A.: Robert Crumb è l’iniziatore del fumetto underground, non più fumetto industriale me espressione personale pura. È stato tra i primi a scrivere un’autobiografia a fumetti (tra parentesi, è ossessionato dal sesso, da un tipo particolare di donne e dalla musica blues), sempre attento al realismo. Io e Pierre ci siamo trovati d’accordo su questo modo di fare disegno, diverso dal tradizionale fumetto francese di 40 pagine (come Tin Tin o Asterix & Obelix). È stata la base su cui costruire il nostro personale modo artistico. Ciò che ci interessa è che Crumb e gli altri non scrivono semplicemente di sé ma raccontano l’aspetto che sta dietro l’ossessione; un significato profondo, interno, che ci permette di fare satira così come abbiamo fatto ne Il ladro di libri. Chiaramente non prendiamo in giro solo l’atmosfera letteraria ma anche noi stessi!
P.: Disegnare per me è un’attività personale, un lavoro tutto mio e per questo mi considero un vero outsider. Considero il disegnatore quasi un eremita, un monaco copista che vive tutta la sua giornata nella solitudine della propria scrivania. Anche l’accesso al mondo dei fumetti è stato per me una mossa estremamente personale. Da Angoulême (patria del fumetto francese e sede del Festival international de la bande dessinée d'Angoulême, ndr) sono andato a Parigi non per disegnare ma per studiare filosofia. Sono entrato nel mondo dei fumetti per effrazione, quasi come un passeggero clandestino che ha da poco iniziato la sua attività.

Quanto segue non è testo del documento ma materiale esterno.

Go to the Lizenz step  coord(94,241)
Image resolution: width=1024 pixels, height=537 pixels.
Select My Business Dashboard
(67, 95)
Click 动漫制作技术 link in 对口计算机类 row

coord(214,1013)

Pierre e Alessandro sono al lavoro a un nuovo progetto di cui sono molto restii a parlare. Confessano solo il contenuto della prima vignetta: un uomo si sveglia in un’astronave indossando un paio di pantaloni vecchi e lerci e per questo decide di indossare una divisa alla Star Trek. Un’atmosfera lontana dal realismo a cui hanno abituati i propri lettori ma che, siamo sicuri, stupirà per la sua incisività.